A través de un parto natural y con 2,70 kilos, Iván Fernández vio por primera vez la luz en septiembre del 2001 en el hospital Neonatal. Unas manchas color café en su piel despertaban sospechas. El bebé fue inspeccionado por infectólogos, pasó 15 días en terapia por un problema estomacal y finalmente fue dado de alta.
Sus primeros pasos fueron complicados. María Soledad Escudero -39 años, exempleada doméstica y mamá de Iván- relata que el niño crecía apenas pocos centímetros y que la lucha contra la balanza era cosa de todos los días: siempre estaba por debajo del peso normal. Tras peregrinar por estudios y por especialistas, cinco años más tarde, en un chequeo de rutina, alguien notó algo anormal en sus huesos. Otra vez esas manchitas marrones.
Siguieron más y más estudios hasta que los Fernández, sin empleo formal ni cobertura social, llegaron al diagnóstico: displasia fibrosa poliostótica, algo que traducido al criollo vendría a ser como un síndrome metabólico, en apariencia de origen genético, que puede provocar alteraciones en huesos, piel y sistema endócrino, como pubertad precoz.
El síndrome de Iván es una de las siete mil Enfermedades Poco Frecuentes (Epof) identificadas por la Organización Mundial de la Salud. La demora en el diagnóstico, así como el agravante de las secuelas por el paso del tiempo, son historias que se repiten en la mayoría de los casos. Los médicos desconocen estas patologías -que no suelen formar parte de la currícula, sino en la letra chica de los libros-, y los síntomas pasan desapercibidos.

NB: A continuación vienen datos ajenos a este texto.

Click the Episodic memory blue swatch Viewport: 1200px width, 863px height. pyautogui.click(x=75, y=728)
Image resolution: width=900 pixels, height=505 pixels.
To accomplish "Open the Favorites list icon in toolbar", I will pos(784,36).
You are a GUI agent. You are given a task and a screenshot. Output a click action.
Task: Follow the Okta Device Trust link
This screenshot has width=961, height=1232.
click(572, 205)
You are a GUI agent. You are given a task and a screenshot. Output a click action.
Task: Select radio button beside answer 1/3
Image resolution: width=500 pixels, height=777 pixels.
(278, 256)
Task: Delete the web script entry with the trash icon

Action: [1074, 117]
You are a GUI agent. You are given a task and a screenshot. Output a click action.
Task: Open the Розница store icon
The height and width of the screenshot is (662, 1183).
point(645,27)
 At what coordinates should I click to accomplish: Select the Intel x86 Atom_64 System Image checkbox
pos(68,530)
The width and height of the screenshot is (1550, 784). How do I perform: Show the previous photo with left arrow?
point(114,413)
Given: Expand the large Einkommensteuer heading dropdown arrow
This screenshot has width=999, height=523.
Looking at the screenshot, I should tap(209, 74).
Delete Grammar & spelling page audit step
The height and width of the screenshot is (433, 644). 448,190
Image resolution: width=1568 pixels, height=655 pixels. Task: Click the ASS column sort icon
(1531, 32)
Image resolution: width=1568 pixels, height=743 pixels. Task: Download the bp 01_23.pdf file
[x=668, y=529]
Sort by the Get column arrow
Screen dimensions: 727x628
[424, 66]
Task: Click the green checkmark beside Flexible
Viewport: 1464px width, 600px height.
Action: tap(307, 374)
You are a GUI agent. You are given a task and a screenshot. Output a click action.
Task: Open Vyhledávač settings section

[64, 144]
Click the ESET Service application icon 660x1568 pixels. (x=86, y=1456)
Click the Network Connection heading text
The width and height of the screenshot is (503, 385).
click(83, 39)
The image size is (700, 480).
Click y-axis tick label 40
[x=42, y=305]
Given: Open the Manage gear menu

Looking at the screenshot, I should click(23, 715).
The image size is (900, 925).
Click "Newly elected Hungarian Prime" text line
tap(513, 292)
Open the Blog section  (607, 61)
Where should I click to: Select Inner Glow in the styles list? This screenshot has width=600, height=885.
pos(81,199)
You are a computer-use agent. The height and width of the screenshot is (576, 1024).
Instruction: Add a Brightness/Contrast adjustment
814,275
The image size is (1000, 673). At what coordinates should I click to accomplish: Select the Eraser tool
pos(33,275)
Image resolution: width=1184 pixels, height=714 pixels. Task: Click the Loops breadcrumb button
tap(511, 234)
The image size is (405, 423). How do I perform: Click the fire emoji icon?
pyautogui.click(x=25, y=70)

Las mal llamadas “patologías raras” -el término estigmatiza a los niños que las padecen- se caracterizan por una baja incidencia en la población: menos de un caso cada dos mil habitantes. Sin embargo, son tantas las enfermedades que cualquiera puede padecerlas. Se calcula que en Argentina son 3,2 millones los pacientes con Epof.